Incident reports from those instances and from the sheriff’s office show many of the break-ins were from easy targets. Often the vehicles were unlocked, sometimes even with keys in sight.
Conasauga Circuit Juvenile Court Administrator Robbie Walka said state law and rules of the court prohibit her from discussing the cases of the juveniles allegedly involved in the theft ring, but she did go into some detail on what consequences, in general, teens who commit crimes can face.
In Juvenile Court, those facing allegations technically aren’t ever “found guilty,” Walka said. Instead, they’re “adjudicated delinquent” if the court determines the youth committed a crime. For practical purposes, it may be the same, but the guilty youth won’t have to face a lifetime of consequences of, for example, having to circle “yes” on job applications that ask if they’ve ever been found guilty of a crime.

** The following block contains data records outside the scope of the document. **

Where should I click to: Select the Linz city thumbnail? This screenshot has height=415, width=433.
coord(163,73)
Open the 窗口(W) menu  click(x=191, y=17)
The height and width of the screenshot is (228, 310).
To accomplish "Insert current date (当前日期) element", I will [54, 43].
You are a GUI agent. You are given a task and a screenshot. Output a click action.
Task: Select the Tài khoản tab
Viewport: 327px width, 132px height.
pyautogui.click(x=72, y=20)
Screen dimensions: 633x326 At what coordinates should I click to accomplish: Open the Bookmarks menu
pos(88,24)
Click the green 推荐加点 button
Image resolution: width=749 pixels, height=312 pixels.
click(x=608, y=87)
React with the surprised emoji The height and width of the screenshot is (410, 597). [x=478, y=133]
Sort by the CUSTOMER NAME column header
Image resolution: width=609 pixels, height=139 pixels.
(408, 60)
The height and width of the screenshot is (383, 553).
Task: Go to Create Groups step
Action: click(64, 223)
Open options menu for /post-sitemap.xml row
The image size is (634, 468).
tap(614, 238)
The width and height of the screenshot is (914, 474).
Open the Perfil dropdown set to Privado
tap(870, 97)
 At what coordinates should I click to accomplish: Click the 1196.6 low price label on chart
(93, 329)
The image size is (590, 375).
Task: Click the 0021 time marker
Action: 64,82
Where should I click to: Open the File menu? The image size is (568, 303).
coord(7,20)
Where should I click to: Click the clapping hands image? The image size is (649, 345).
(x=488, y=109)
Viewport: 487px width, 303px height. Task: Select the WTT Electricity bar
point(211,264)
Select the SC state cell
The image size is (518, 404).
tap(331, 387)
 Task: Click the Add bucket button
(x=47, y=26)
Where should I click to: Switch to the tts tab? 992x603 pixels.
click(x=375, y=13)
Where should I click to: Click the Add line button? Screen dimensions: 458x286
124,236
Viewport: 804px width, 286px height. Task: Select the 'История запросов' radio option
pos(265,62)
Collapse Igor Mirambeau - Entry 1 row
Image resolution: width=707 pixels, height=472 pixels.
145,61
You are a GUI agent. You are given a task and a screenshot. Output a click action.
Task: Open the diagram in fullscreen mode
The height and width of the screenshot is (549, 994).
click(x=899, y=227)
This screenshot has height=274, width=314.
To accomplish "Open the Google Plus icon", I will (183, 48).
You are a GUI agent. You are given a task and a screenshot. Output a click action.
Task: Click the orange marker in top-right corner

Walka said there are several factors that play into the consequences a juvenile might face for committing a theft, including whether they’ve been adjudicated delinquent before, how many thefts they committed and how much they took. At any rate, she said, the focus of Juvenile Court is rehabilitation rather than punishment. Consequences for committing crimes can include court-ordered counseling, making restitution, written apologies, community service, up to five years in a juvenile detention center and the parents losing custody of the child or other actions.
“A kid has to do something extremely serious” to face confinement, she said. Theft alone, Walka said, probably wouldn’t send a child to detention, although every case is different.
Because Parrish is an adult, the outcome of his case will be part of the public record. Whatever happens to the younger five teens, because of privacy restrictions written into state law, it’s unlikely members of the general public will ever know the outcome.